> **TASK TO COMPLETE**
Format the lines below as a numbered list, dropping any blank lines.

> **THE RECORDS**
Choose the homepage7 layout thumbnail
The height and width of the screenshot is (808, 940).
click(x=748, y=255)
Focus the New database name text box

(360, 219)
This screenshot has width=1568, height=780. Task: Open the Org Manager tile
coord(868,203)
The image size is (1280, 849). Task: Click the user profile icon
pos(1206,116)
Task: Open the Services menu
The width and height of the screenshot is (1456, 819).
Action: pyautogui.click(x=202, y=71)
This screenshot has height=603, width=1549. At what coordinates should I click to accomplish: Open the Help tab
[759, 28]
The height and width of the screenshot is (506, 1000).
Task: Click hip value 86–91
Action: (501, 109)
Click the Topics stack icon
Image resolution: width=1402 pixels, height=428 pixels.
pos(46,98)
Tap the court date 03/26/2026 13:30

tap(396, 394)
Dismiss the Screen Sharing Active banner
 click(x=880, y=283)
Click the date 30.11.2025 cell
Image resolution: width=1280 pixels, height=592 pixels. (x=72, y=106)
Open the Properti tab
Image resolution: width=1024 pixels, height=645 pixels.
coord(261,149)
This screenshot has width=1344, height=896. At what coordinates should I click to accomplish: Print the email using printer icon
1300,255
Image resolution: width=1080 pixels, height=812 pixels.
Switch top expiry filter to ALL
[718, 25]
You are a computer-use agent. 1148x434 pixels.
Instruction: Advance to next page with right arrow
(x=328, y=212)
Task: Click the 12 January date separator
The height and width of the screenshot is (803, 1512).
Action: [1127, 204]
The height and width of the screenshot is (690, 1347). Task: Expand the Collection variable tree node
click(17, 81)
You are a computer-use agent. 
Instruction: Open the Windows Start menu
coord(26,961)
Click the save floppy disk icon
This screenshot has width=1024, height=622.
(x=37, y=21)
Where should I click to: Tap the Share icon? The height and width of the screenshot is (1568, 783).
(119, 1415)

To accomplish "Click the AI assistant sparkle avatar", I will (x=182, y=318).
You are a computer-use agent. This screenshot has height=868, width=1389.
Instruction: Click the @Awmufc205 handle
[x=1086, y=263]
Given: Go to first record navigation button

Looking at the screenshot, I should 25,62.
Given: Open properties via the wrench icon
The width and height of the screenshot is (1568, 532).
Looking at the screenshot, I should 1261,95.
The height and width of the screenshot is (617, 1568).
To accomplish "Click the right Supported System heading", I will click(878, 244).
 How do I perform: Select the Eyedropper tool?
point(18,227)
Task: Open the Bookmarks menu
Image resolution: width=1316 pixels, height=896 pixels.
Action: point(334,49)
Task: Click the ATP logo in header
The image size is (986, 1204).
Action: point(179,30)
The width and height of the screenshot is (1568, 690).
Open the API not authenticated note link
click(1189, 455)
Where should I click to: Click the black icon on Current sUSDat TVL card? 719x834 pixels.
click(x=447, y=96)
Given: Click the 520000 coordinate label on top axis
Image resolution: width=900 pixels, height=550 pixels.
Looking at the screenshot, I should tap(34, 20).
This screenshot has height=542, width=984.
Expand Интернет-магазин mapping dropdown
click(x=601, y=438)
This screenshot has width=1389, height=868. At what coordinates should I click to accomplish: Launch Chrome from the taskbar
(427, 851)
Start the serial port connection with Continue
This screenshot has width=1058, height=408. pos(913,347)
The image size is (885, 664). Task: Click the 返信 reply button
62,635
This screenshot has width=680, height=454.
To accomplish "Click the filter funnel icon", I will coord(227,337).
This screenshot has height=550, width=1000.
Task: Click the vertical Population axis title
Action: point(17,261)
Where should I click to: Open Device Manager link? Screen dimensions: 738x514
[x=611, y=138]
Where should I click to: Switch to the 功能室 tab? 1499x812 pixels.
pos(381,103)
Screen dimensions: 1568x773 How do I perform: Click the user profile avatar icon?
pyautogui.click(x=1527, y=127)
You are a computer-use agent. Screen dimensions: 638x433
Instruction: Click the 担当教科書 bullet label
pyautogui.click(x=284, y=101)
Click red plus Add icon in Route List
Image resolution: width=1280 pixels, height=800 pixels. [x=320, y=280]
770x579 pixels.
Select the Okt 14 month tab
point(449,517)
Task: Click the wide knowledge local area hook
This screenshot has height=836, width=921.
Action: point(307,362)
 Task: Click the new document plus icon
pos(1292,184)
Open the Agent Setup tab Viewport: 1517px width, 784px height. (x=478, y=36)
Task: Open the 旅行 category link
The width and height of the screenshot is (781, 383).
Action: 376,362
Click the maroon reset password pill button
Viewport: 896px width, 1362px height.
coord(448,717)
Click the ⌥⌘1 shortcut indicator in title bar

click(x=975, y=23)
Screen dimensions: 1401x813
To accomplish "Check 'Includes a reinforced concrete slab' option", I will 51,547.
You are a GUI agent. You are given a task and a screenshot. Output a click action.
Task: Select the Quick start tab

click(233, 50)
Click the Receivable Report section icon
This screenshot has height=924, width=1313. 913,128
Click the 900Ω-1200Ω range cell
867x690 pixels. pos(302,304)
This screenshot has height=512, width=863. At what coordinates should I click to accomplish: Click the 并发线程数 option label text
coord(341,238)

> **FINAL RESULT**
1. Choose the homepage7 layout thumbnail
2. The height and width of the screenshot is (808, 940).
3. click(x=748, y=255)
4. Focus the New database name text box
5. (360, 219)
6. This screenshot has width=1568, height=780. Task: Open the Org Manager tile
7. coord(868,203)
8. The image size is (1280, 849). Task: Click the user profile icon
9. pos(1206,116)
10. Task: Open the Services menu
11. The width and height of the screenshot is (1456, 819).
12. Action: pyautogui.click(x=202, y=71)
13. This screenshot has height=603, width=1549. At what coordinates should I click to accomplish: Open the Help tab
14. [759, 28]
15. The height and width of the screenshot is (506, 1000).
16. Task: Click hip value 86–91
17. Action: (501, 109)
18. Click the Topics stack icon
19. Image resolution: width=1402 pixels, height=428 pixels.
20. pos(46,98)
21. Tap the court date 03/26/2026 13:30
22. tap(396, 394)
23. Dismiss the Screen Sharing Active banner
24.  click(x=880, y=283)
25. Click the date 30.11.2025 cell
26. Image resolution: width=1280 pixels, height=592 pixels. (x=72, y=106)
27. Open the Properti tab
28. Image resolution: width=1024 pixels, height=645 pixels.
29. coord(261,149)
30. This screenshot has width=1344, height=896. At what coordinates should I click to accomplish: Print the email using printer icon
31. 1300,255
32. Image resolution: width=1080 pixels, height=812 pixels.
33. Switch top expiry filter to ALL
34. [718, 25]
35. You are a computer-use agent. 1148x434 pixels.
36. Instruction: Advance to next page with right arrow
37. (x=328, y=212)
38. Task: Click the 12 January date separator
39. The height and width of the screenshot is (803, 1512).
40. Action: [1127, 204]
41. The height and width of the screenshot is (690, 1347). Task: Expand the Collection variable tree node
42. click(17, 81)
43. You are a computer-use agent. 
44. Instruction: Open the Windows Start menu
45. coord(26,961)
46. Click the save floppy disk icon
47. This screenshot has width=1024, height=622.
48. (x=37, y=21)
49. Where should I click to: Tap the Share icon? The height and width of the screenshot is (1568, 783).
50. (119, 1415)
51. To accomplish "Click the AI assistant sparkle avatar", I will (x=182, y=318).
52. You are a computer-use agent. This screenshot has height=868, width=1389.
53. Instruction: Click the @Awmufc205 handle
54. [x=1086, y=263]
55. Given: Go to first record navigation button
56. Looking at the screenshot, I should 25,62.
57. Given: Open properties via the wrench icon
58. The width and height of the screenshot is (1568, 532).
59. Looking at the screenshot, I should 1261,95.
60. The height and width of the screenshot is (617, 1568).
61. To accomplish "Click the right Supported System heading", I will click(878, 244).
62.  How do I perform: Select the Eyedropper tool?
63. point(18,227)
64. Task: Open the Bookmarks menu
65. Image resolution: width=1316 pixels, height=896 pixels.
66. Action: point(334,49)
67. Task: Click the ATP logo in header
68. The image size is (986, 1204).
69. Action: point(179,30)
70. The width and height of the screenshot is (1568, 690).
71. Open the API not authenticated note link
72. click(1189, 455)
73. Where should I click to: Click the black icon on Current sUSDat TVL card? 719x834 pixels.
74. click(x=447, y=96)
75. Given: Click the 520000 coordinate label on top axis
76. Image resolution: width=900 pixels, height=550 pixels.
77. Looking at the screenshot, I should tap(34, 20).
78. This screenshot has height=542, width=984.
79. Expand Интернет-магазин mapping dropdown
80. click(x=601, y=438)
81. This screenshot has width=1389, height=868. At what coordinates should I click to accomplish: Launch Chrome from the taskbar
82. (427, 851)
83. Start the serial port connection with Continue
84. This screenshot has width=1058, height=408. pos(913,347)
85. The image size is (885, 664). Task: Click the 返信 reply button
86. 62,635
87. This screenshot has width=680, height=454.
88. To accomplish "Click the filter funnel icon", I will coord(227,337).
89. This screenshot has height=550, width=1000.
90. Task: Click the vertical Population axis title
91. Action: point(17,261)
92. Where should I click to: Open Device Manager link? Screen dimensions: 738x514
93. [x=611, y=138]
94. Where should I click to: Switch to the 功能室 tab? 1499x812 pixels.
95. pos(381,103)
96. Screen dimensions: 1568x773 How do I perform: Click the user profile avatar icon?
97. pyautogui.click(x=1527, y=127)
98. You are a computer-use agent. Screen dimensions: 638x433
99. Instruction: Click the 担当教科書 bullet label
100. pyautogui.click(x=284, y=101)
101. Click red plus Add icon in Route List
102. Image resolution: width=1280 pixels, height=800 pixels. [x=320, y=280]
103. 770x579 pixels.
104. Select the Okt 14 month tab
105. point(449,517)
106. Task: Click the wide knowledge local area hook
107. This screenshot has height=836, width=921.
108. Action: point(307,362)
109.  Task: Click the new document plus icon
110. pos(1292,184)
111. Open the Agent Setup tab Viewport: 1517px width, 784px height. (x=478, y=36)
112. Task: Open the 旅行 category link
113. The width and height of the screenshot is (781, 383).
114. Action: 376,362
115. Click the maroon reset password pill button
116. Viewport: 896px width, 1362px height.
117. coord(448,717)
118. Click the ⌥⌘1 shortcut indicator in title bar
119. click(x=975, y=23)
120. Screen dimensions: 1401x813
121. To accomplish "Check 'Includes a reinforced concrete slab' option", I will 51,547.
122. You are a GUI agent. You are given a task and a screenshot. Output a click action.
123. Task: Select the Quick start tab
124. click(233, 50)
125. Click the Receivable Report section icon
126. This screenshot has height=924, width=1313. 913,128
127. Click the 900Ω-1200Ω range cell
128. 867x690 pixels. pos(302,304)
129. This screenshot has height=512, width=863. At what coordinates should I click to accomplish: Click the 并发线程数 option label text
130. coord(341,238)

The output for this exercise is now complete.